Surrounded by the indifferent walls of our imaginary laboratory, we breathed life into a life that no longer was. We took turns massaging the heart and giving artificial respiration. Clumsy and amateurish as we were, we eventually succeeded in bringing back the beat of that bygone era.

Most of them returned to their childhoods: it was the safest, least threatening territory. Whether the details were their own or what they had gathered from their parents or whether they had made them up, as Igor often did, was not important. Every detail contained its morsel of truth.

As for the whole, it was untranslatable: we were speaking an extinct language comprehensible only to ourselves. How could we have explained them to anyone, those words, concepts, and images and — what was more to the point — the feelings the words, concepts, and images called forth in us?

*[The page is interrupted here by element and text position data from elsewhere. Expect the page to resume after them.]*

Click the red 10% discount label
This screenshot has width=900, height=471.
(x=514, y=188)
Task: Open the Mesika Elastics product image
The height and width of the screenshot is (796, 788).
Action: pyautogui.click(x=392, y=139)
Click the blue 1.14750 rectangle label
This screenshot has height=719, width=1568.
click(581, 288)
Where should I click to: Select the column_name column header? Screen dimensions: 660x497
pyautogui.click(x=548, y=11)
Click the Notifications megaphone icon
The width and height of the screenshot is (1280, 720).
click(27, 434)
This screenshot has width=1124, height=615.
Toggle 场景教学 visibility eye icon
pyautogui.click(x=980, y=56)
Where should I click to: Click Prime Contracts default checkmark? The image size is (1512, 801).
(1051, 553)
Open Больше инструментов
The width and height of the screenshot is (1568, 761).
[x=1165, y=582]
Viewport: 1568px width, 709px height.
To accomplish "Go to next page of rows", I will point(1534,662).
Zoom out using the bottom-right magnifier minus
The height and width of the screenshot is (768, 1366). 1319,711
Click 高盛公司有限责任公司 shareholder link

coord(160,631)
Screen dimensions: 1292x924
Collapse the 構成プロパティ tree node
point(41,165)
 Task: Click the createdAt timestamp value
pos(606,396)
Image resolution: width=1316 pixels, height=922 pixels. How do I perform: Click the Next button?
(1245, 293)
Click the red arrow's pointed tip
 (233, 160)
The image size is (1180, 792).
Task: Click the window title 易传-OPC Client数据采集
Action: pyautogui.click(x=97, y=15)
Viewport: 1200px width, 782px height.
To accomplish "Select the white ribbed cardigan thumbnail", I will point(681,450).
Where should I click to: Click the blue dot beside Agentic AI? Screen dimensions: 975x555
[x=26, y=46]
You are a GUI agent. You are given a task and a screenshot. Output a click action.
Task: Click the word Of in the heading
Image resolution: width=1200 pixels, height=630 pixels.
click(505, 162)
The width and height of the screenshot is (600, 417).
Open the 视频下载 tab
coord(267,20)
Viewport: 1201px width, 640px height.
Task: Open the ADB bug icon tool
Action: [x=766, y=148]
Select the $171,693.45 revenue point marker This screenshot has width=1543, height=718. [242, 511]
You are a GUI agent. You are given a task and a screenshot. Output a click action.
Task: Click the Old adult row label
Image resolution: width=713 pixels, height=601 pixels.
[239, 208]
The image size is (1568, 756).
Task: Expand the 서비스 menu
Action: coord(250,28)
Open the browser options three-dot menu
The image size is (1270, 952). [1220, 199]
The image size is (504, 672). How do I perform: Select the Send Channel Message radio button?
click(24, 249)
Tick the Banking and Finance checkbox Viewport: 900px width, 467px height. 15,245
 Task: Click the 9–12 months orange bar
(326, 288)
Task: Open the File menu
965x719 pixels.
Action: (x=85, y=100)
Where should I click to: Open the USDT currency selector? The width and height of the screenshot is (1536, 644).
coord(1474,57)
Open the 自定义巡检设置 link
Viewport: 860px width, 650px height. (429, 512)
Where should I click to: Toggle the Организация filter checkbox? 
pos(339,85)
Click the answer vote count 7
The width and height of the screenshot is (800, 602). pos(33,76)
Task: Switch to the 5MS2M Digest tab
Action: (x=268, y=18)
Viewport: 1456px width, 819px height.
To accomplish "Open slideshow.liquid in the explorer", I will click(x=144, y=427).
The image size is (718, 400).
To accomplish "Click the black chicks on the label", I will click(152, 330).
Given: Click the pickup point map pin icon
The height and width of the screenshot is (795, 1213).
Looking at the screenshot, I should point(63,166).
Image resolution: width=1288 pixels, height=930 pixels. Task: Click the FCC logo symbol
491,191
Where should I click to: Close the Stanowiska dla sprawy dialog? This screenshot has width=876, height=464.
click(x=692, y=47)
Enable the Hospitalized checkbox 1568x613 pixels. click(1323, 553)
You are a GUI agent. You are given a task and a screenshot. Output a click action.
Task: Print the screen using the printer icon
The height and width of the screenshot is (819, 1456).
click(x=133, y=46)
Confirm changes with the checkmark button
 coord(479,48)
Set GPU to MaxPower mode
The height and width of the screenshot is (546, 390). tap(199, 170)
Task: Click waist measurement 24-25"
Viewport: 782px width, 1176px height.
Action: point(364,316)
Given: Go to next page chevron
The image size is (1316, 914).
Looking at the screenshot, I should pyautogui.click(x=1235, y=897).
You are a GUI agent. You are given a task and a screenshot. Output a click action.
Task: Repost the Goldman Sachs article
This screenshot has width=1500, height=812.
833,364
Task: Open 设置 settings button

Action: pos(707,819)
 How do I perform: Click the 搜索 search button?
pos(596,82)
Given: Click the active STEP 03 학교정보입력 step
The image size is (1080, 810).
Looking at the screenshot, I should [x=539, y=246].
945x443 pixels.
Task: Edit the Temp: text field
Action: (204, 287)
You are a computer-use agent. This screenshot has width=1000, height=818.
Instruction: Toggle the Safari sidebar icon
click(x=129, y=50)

It was alchemy: I had assured them there would be gold at the end of the line, knowing full well that a detail which shone brilliantly one moment could fade and vanish the next. As could the heart we had jointly resuscitated.

At times I wondered whether what I was doing wasn’t diametrically opposed to what I thought I was doing. After all, the stigma the ideologues of the successor states had placed on memories of the collective past had backfired: it had made that collective past more attractive. Perhaps by stimulating memories of the past I would destroy its halo. Or perhaps my attempt to reconstruct the past would end in no more than a pale imitation, thus exposing the poverty of the “baggage” we deemed so powerful. Yet whenever I turned over these and related issues in my mind, the pleasure we derived from our memory game would push them aside, as I had pushed aside a discovery that hit me like a ton of bricks one day, namely, that I had forgotten a lot more than they had and was therefore not the best qualified memory tutor. But it was too late: I had set the gears in motion and could no longer stop them.